Санитарная линейка с тремя санитарами приехала часам к девяти. Все трое были татары и все крикливые: один — с черными усами, другой — с рыжими, третий пока безусый. Тут же важно надели белые халаты, закурили и начали торг.
— Ха-з-зяйн! — сказал черноусый. — Ты нам сколько дашь за работа?
— А город разве вам за это не платит? — пробовал выяснить Максим Николаевич.
— Горрад-горрад!.. Чево там нам горрад?.. Один уфунта хлеб? Большое дело, це-це!.. Слушай: девять мильен нам дашь, — повезем, не дашь, — не повезем! Как знайшь!
— Да как же ты смеешь так говорить? — начал было Максим Николаевич, изумленный…
Но Ольге Михайловне так тяжко было долгое ожидание, так хотелось, чтобы открыли двери и окна, чтобы увидеть Мушку!
— Ну, пусть, пусть! — замахала она руками. — Пусть!.. Только сейчас у нас ничего нет…
— Нет денег, — мука дай, крупа дай… Мы ждать не хочим!.. Кушать нада, понял?.. Каждый день хочим кушай!
Потом вступил рыжий:
— Хозяин! Слушай мене!.. Халерный барак ест, — там мы бесплатный… Здеся дома покойник, — надо платил… Понял мене?.. Уж холера, она… (Выставил губы и рукой показал на свой живот.) Вы человек образован, — сам понимаешь… Такой дело!

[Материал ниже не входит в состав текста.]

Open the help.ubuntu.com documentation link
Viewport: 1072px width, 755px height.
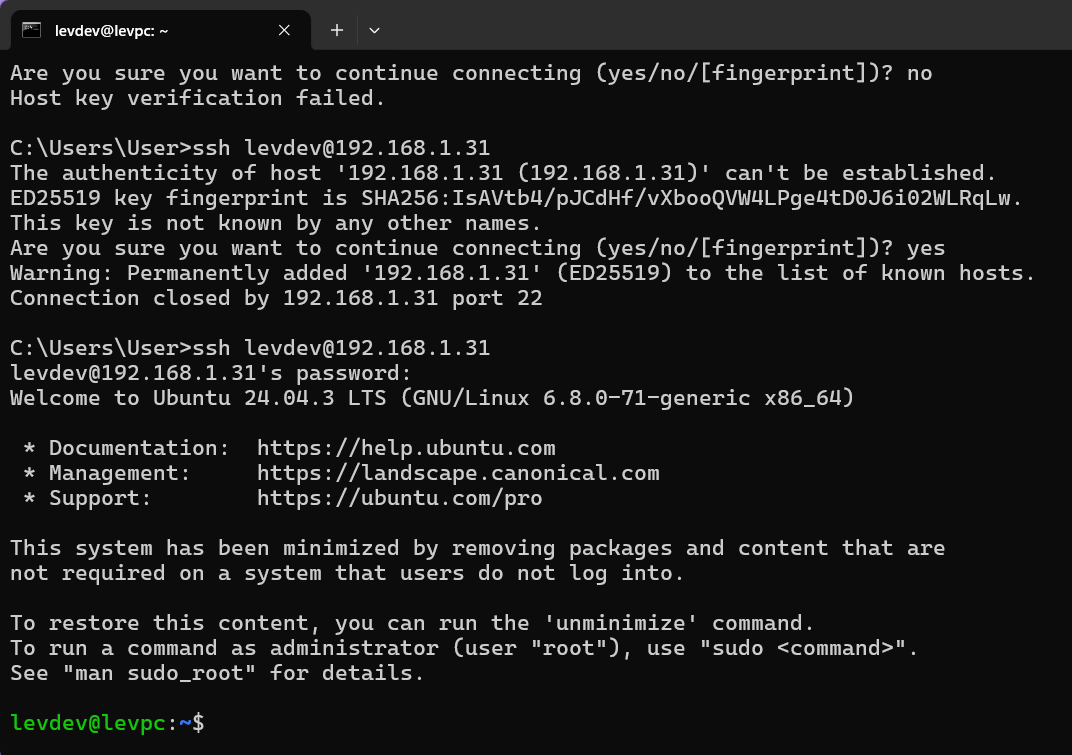click(406, 448)
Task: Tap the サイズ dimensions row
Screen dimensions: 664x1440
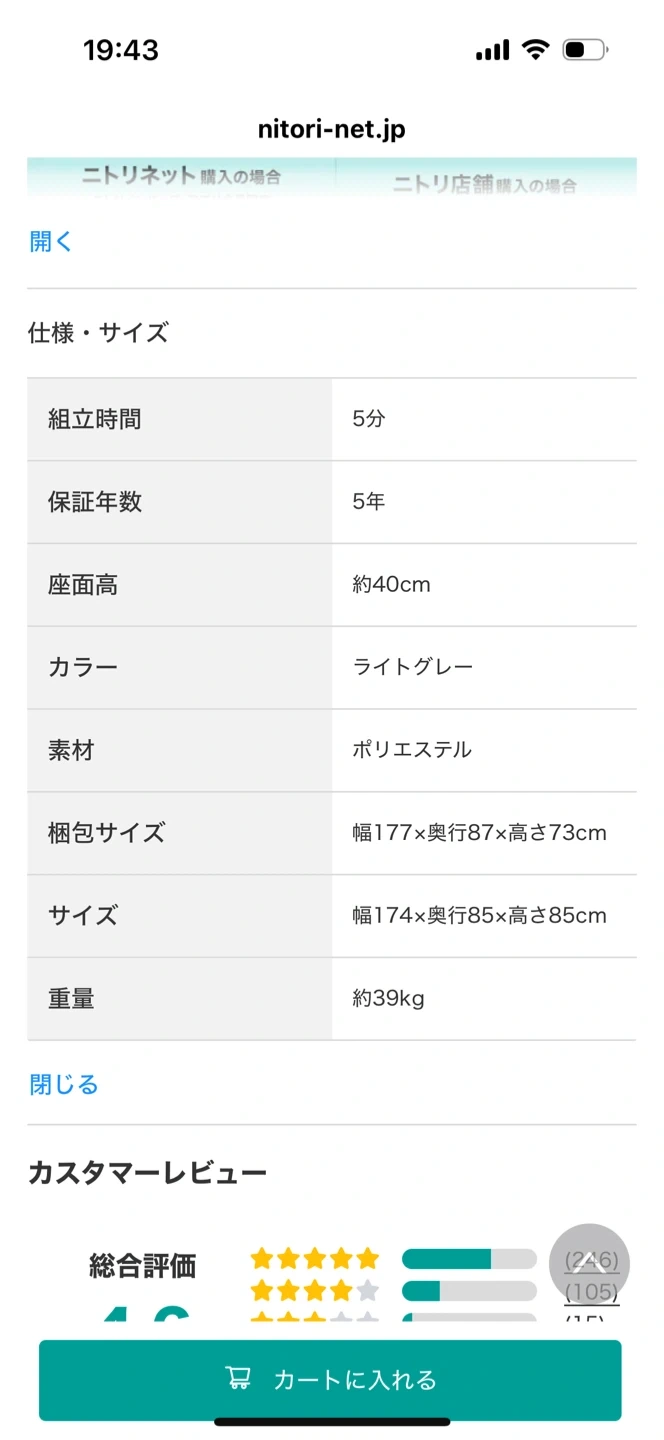Action: (x=332, y=916)
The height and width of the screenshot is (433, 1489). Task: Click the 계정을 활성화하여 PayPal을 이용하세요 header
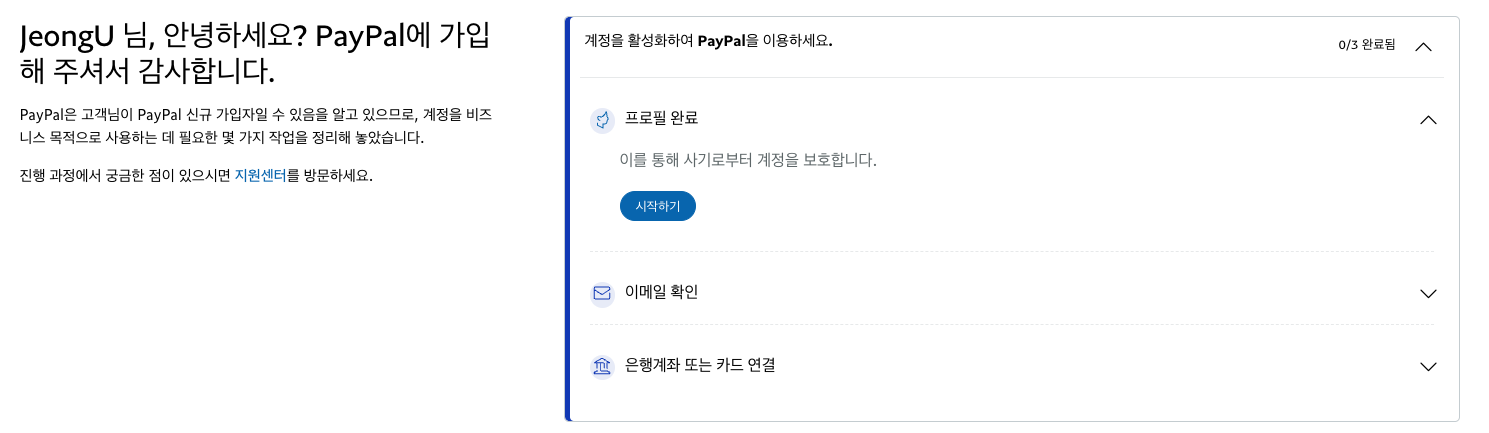tap(708, 42)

Безусый сидел на линейке, играл вожжами по спине гнедой шершавой лошади, курил и сплевывал через зубы.
— Ну, хорошо!.. В городе я достану им денег… Займу! — вмешалась Ольга Михайловна.
— Девять мильен: три да ему, три да ему, три да мене, — тыкал пальцем черноусый: — Ну, айда!
Сам он взял крышку, рыжий — гроб, и вошли в двери.
Ольга Михайловна поместилась там, — возле бассейна на верху выемки, откуда было бы видно всю Мушкину кровать, чуть только откроют ставни, — и Максим Николаевич стал рядом c ней.
Отворили ставни.
Тело было покрыто с головой розовым дырявым одеялом: так оставили, когда ушли, чтобы не садились мухи на лицо.
Черноусый сдернул одеяло, взял тело за плечи, рыжий — за ноги: стуча, положили в гроб.